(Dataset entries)
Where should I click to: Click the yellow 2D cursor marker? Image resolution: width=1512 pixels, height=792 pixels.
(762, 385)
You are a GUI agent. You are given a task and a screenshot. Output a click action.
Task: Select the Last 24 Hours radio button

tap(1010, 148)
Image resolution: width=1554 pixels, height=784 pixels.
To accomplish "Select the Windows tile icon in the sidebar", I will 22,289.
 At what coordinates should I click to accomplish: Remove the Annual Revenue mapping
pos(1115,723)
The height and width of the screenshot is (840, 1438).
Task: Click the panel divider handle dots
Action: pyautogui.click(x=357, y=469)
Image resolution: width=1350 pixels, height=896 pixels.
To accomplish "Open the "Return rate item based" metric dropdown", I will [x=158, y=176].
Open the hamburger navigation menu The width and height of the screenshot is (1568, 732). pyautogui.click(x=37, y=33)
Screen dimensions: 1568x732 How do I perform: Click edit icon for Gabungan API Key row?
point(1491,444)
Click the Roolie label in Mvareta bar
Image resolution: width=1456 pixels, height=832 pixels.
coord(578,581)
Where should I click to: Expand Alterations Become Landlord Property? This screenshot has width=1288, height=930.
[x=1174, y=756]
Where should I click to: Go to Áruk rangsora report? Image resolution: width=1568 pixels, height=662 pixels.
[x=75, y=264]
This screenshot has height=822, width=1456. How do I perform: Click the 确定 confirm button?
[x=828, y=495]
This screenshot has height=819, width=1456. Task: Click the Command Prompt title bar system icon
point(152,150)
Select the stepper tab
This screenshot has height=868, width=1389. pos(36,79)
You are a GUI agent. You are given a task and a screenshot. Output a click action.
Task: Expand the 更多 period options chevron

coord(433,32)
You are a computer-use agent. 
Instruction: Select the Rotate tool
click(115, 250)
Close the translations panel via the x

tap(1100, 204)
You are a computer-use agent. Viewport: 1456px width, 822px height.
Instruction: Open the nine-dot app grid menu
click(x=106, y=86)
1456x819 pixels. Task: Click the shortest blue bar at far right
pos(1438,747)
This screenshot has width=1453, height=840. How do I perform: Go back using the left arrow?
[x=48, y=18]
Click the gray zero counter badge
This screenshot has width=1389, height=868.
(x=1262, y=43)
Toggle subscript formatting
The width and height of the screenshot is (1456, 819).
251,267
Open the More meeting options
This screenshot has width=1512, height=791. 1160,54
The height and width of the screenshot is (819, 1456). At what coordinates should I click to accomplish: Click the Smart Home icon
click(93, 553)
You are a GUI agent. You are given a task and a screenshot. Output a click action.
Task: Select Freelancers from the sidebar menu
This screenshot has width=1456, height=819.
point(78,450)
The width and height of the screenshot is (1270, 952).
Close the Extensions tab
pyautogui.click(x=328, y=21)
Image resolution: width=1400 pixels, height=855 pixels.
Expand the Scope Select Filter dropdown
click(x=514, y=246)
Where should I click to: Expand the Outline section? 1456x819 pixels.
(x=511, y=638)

Task —
Repeat every record, exactly as written.

The answer —
Where should I click to: Click the yellow 2D cursor marker? Image resolution: width=1512 pixels, height=792 pixels.
(762, 385)
You are a GUI agent. You are given a task and a screenshot. Output a click action.
Task: Select the Last 24 Hours radio button

tap(1010, 148)
Image resolution: width=1554 pixels, height=784 pixels.
To accomplish "Select the Windows tile icon in the sidebar", I will 22,289.
 At what coordinates should I click to accomplish: Remove the Annual Revenue mapping
pos(1115,723)
The height and width of the screenshot is (840, 1438).
Task: Click the panel divider handle dots
Action: pyautogui.click(x=357, y=469)
Image resolution: width=1350 pixels, height=896 pixels.
To accomplish "Open the "Return rate item based" metric dropdown", I will [x=158, y=176].
Open the hamburger navigation menu The width and height of the screenshot is (1568, 732). pyautogui.click(x=37, y=33)
Screen dimensions: 1568x732 How do I perform: Click edit icon for Gabungan API Key row?
point(1491,444)
Click the Roolie label in Mvareta bar
Image resolution: width=1456 pixels, height=832 pixels.
coord(578,581)
Where should I click to: Expand Alterations Become Landlord Property? This screenshot has width=1288, height=930.
[x=1174, y=756]
Where should I click to: Go to Áruk rangsora report? Image resolution: width=1568 pixels, height=662 pixels.
[x=75, y=264]
This screenshot has height=822, width=1456. How do I perform: Click the 确定 confirm button?
[x=828, y=495]
This screenshot has height=819, width=1456. Task: Click the Command Prompt title bar system icon
point(152,150)
Select the stepper tab
This screenshot has height=868, width=1389. pos(36,79)
You are a GUI agent. You are given a task and a screenshot. Output a click action.
Task: Expand the 更多 period options chevron

coord(433,32)
You are a computer-use agent. 
Instruction: Select the Rotate tool
click(115, 250)
Close the translations panel via the x

tap(1100, 204)
You are a computer-use agent. Viewport: 1456px width, 822px height.
Instruction: Open the nine-dot app grid menu
click(x=106, y=86)
1456x819 pixels. Task: Click the shortest blue bar at far right
pos(1438,747)
This screenshot has width=1453, height=840. How do I perform: Go back using the left arrow?
[x=48, y=18]
Click the gray zero counter badge
This screenshot has width=1389, height=868.
(x=1262, y=43)
Toggle subscript formatting
The width and height of the screenshot is (1456, 819).
251,267
Open the More meeting options
This screenshot has width=1512, height=791. 1160,54
The height and width of the screenshot is (819, 1456). At what coordinates should I click to accomplish: Click the Smart Home icon
click(93, 553)
You are a GUI agent. You are given a task and a screenshot. Output a click action.
Task: Select Freelancers from the sidebar menu
This screenshot has width=1456, height=819.
point(78,450)
The width and height of the screenshot is (1270, 952).
Close the Extensions tab
pyautogui.click(x=328, y=21)
Image resolution: width=1400 pixels, height=855 pixels.
Expand the Scope Select Filter dropdown
click(x=514, y=246)
Where should I click to: Expand the Outline section? 1456x819 pixels.
(x=511, y=638)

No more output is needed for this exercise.